From performance upgrades and safety systems to convenience and comfort features, there have been countless advancements in automotive technology since the first gas-powered car was produced in 1886. We tend to take such features for granted, but it’s hard to imagine getting behind the wheel of a vehicle that lacks an electric ignition starter, seat belts, windshield wipers, coil-spring suspension, or any of the other improvements that have graced the industry over the last 100-plus years.
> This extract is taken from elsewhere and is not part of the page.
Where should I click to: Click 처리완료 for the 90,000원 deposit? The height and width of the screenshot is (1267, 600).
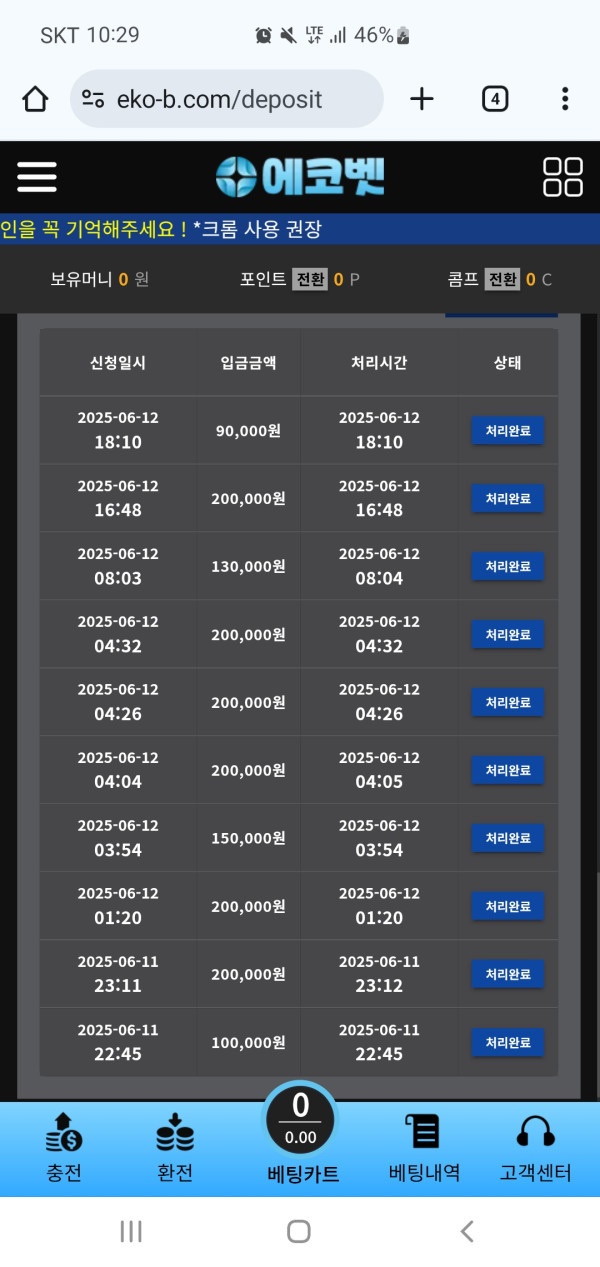pyautogui.click(x=508, y=430)
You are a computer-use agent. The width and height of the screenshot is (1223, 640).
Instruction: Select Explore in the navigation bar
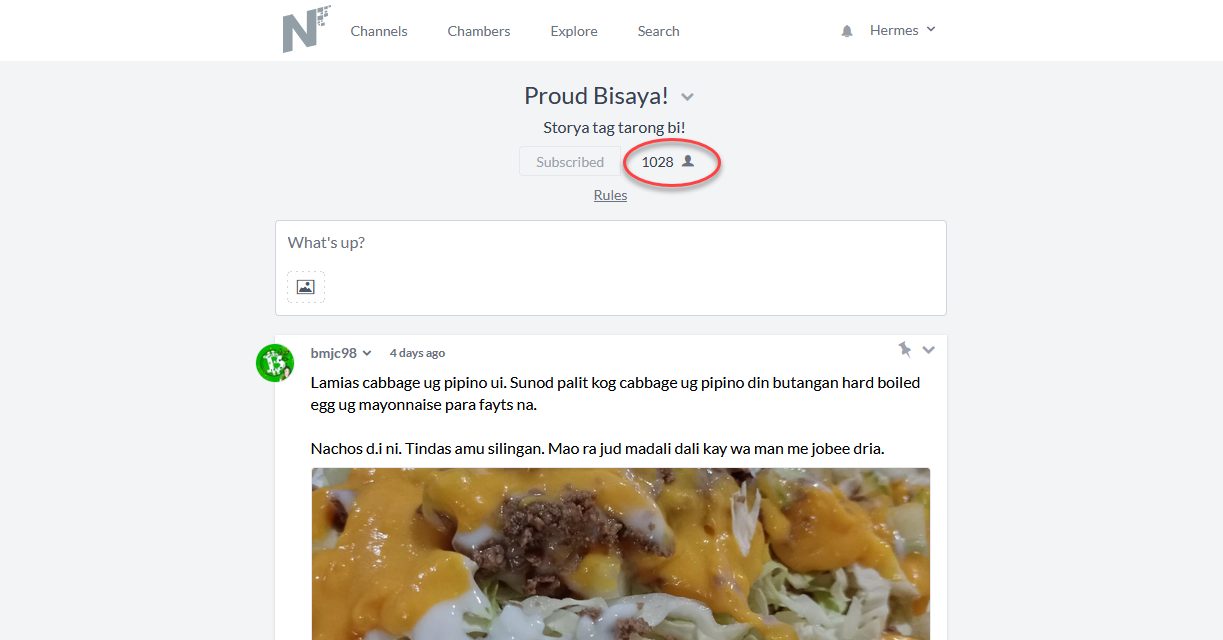tap(574, 31)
While there’s certainly no discounting the importance of vital features like airbags or anti-lock brakes, one unheralded feature that dramatically impacts our everyday safety and comfort is power steering. We all remember what it’s like to ride in a car before GPS and Bluetooth connectivity, but few drivers on the road today remember what it’s like to coax a car around a corner in a pre-power steering model. Read on as we dive into the history of power steering, learn more about how it works, and review some common power steering malfunctions.

What Is Power Steering?

As the name implies, power steering is a system that uses some form of mechanical assistance to reduce the amount of effort it takes to turn the steering wheel. While it’s often overlooked today, it’s a major improvement over earlier technology. Before the advent of power steering, a vehicle’s steering systems were geared in such a way that a driver was required to turn the wheel to the left or right countless times to navigate each turn. Power steering multiplies the force of every turn, allowing drivers to glide through corners without spinning the wheel like some grizzled boat captain navigating through rough seas.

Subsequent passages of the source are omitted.